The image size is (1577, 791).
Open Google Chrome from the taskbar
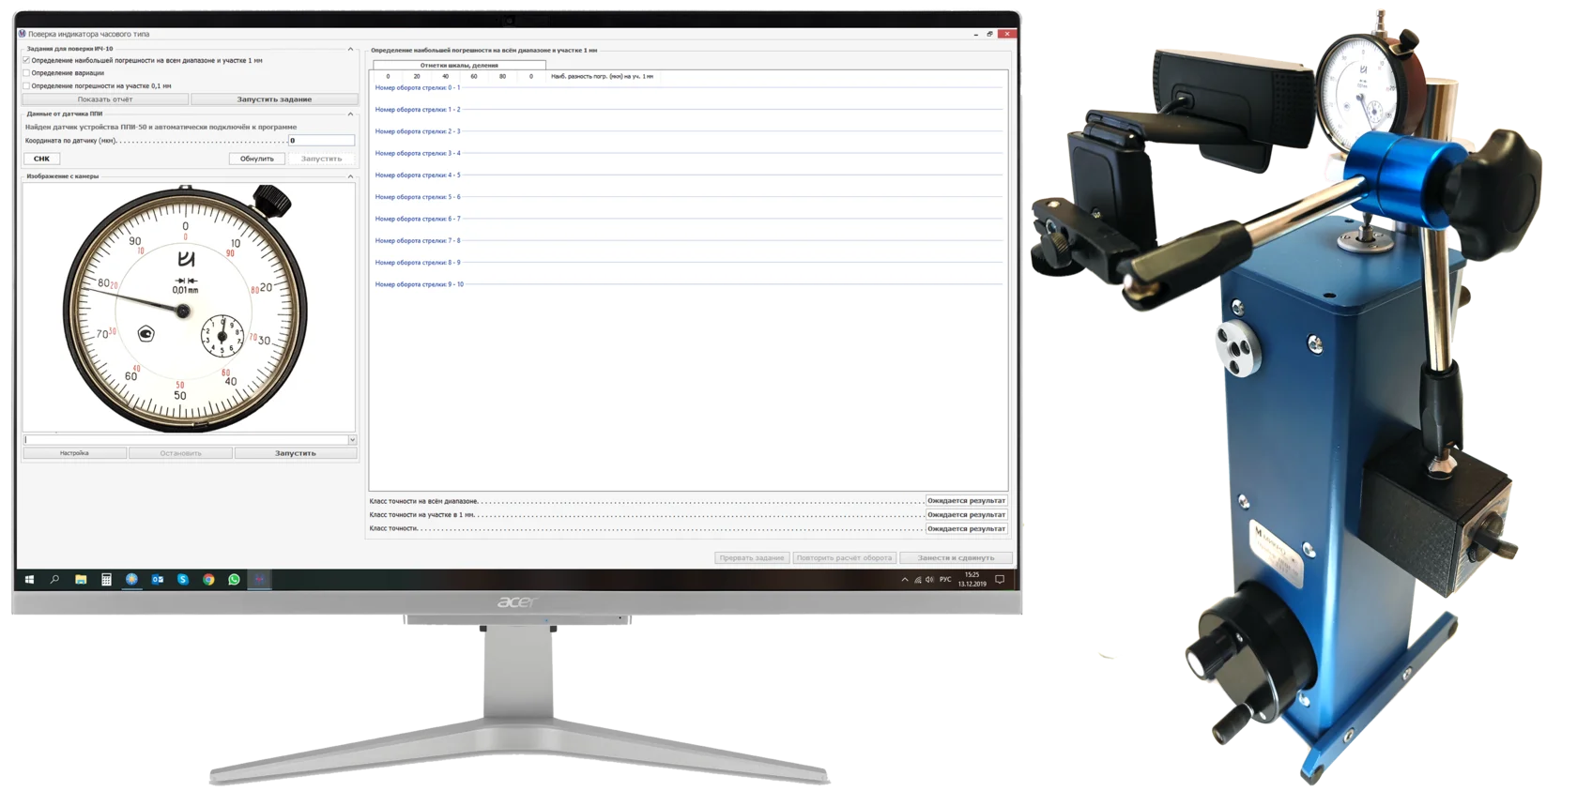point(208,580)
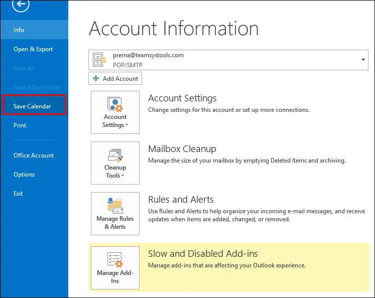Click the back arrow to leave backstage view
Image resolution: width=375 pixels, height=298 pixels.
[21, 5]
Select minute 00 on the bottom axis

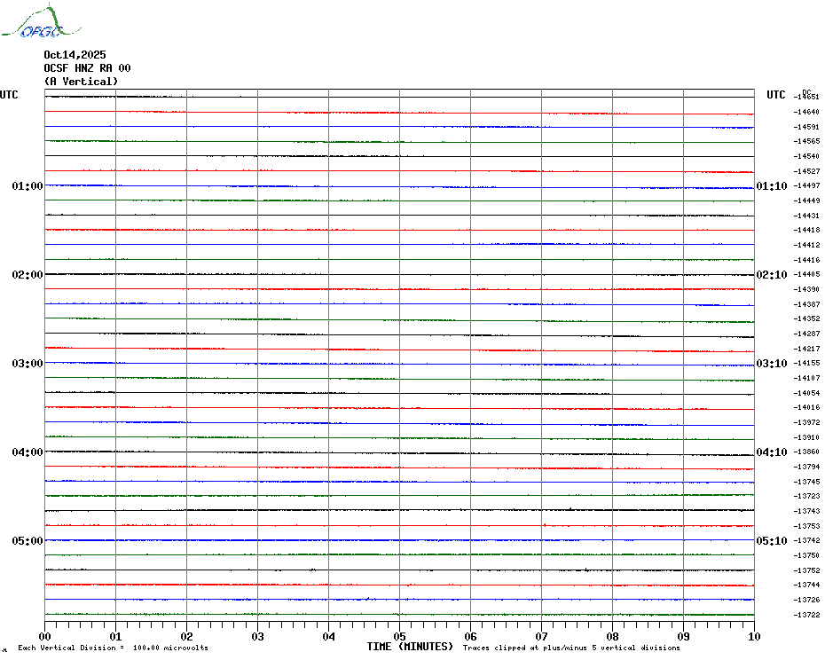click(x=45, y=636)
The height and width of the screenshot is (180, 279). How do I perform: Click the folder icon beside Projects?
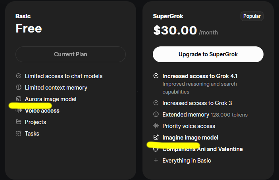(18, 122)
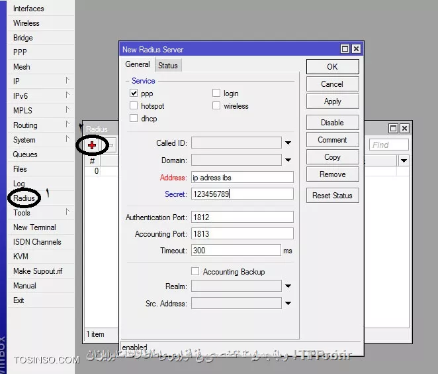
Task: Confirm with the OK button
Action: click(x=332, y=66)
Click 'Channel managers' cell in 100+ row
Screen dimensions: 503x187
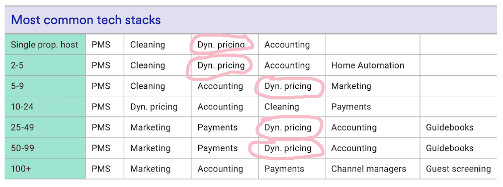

....................

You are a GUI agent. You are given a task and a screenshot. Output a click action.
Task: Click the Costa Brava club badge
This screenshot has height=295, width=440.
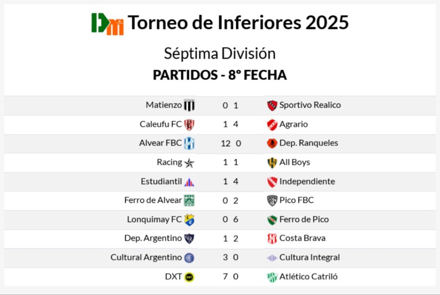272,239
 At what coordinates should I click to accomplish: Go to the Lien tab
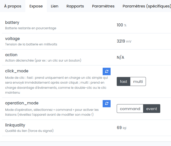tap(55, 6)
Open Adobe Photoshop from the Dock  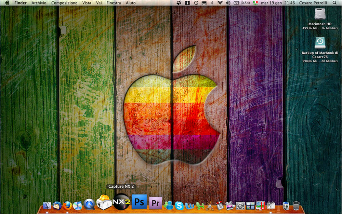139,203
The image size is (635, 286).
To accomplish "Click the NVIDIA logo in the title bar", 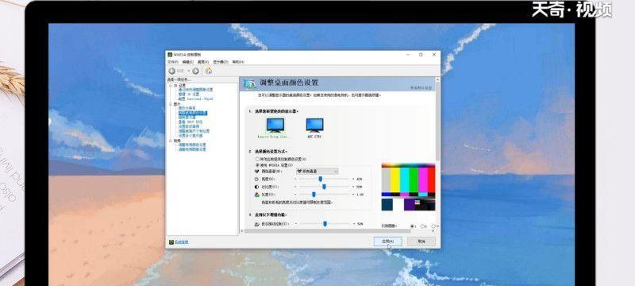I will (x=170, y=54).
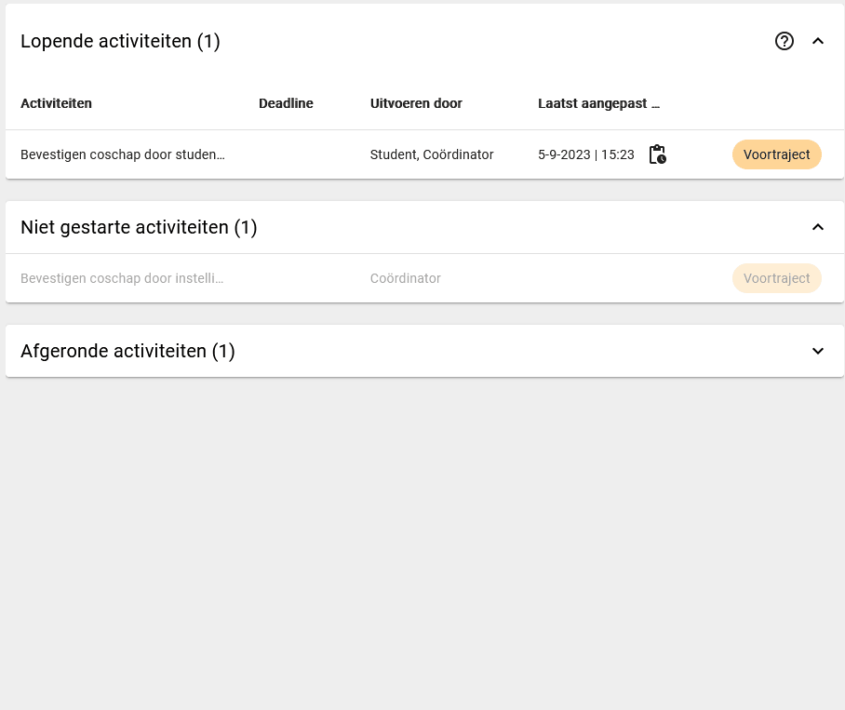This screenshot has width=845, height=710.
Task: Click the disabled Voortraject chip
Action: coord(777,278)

....................

Problem description: In the material above, the stretch from the line with "The height and" through the line with "Screen dimensions: 503x187" is to be given again exactly, minus the pictures.

Written response:
The height and width of the screenshot is (180, 279). How do I perform: Click the folder icon beside Projects?
(18, 122)
Task: Confirm with the OK button
Action: click(x=332, y=66)
Click 'Channel managers' cell in 100+ row
Screen dimensions: 503x187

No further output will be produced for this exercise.